= Peter Spendelowe Lamborn =

English painter

Peter Spendelowe Lamborn (1722 – 5 November 1774) was an English engraver and miniature painter.

==Biography==
Lamborn was born at Cambridge in 1722, the son of John Lamborn (died 1763), a watchmaker, and Elizabeth Susanna Spendelowe, his second wife. Lamborn came to London and studied engraving under Isaac Basire, but returned to practice at Cambridge, where he obtained some note as an engraver.
He also showed considerable skill as a miniature painter.

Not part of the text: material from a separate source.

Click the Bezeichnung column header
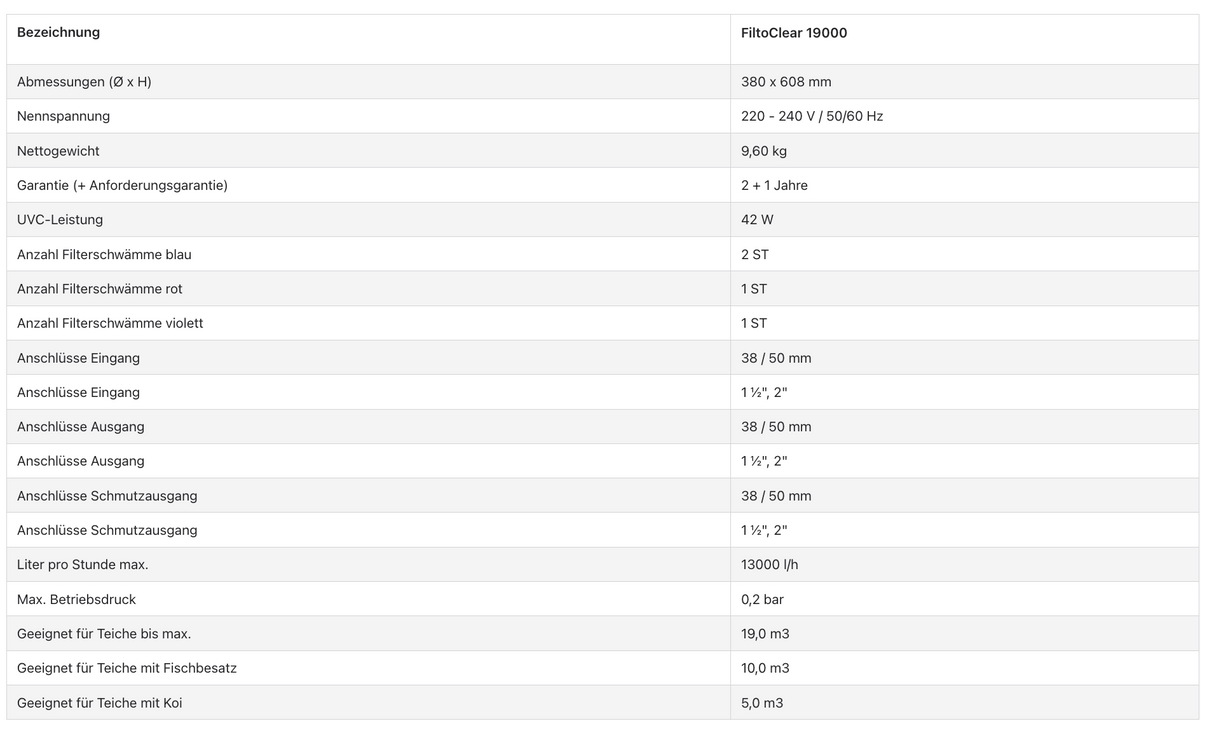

Lamborn was a member of the Incorporated Society of Artists, and signed their declaration roll in 1765; he exhibited with them first in 1764, sending a miniature of a lady and a drawing of the church at St Neots, Huntingdonshire.
He continued to exhibit there annually up to his death. His architectural drawings were much esteemed. Lamborn engraved two sets of views of university buildings in Cambridge, a large view of the Angel Hill at Bury St Edmunds (after John Kendall), and some landscapes after Poelenburg and Jan Both.

He also engraved the plates to Sandby's edition of 'Juvenal' (1763), Bentham's 'History of Ely Cathedral (1771), and Martyn and Lettice's 'Antiquities of Herculaneum' (1773).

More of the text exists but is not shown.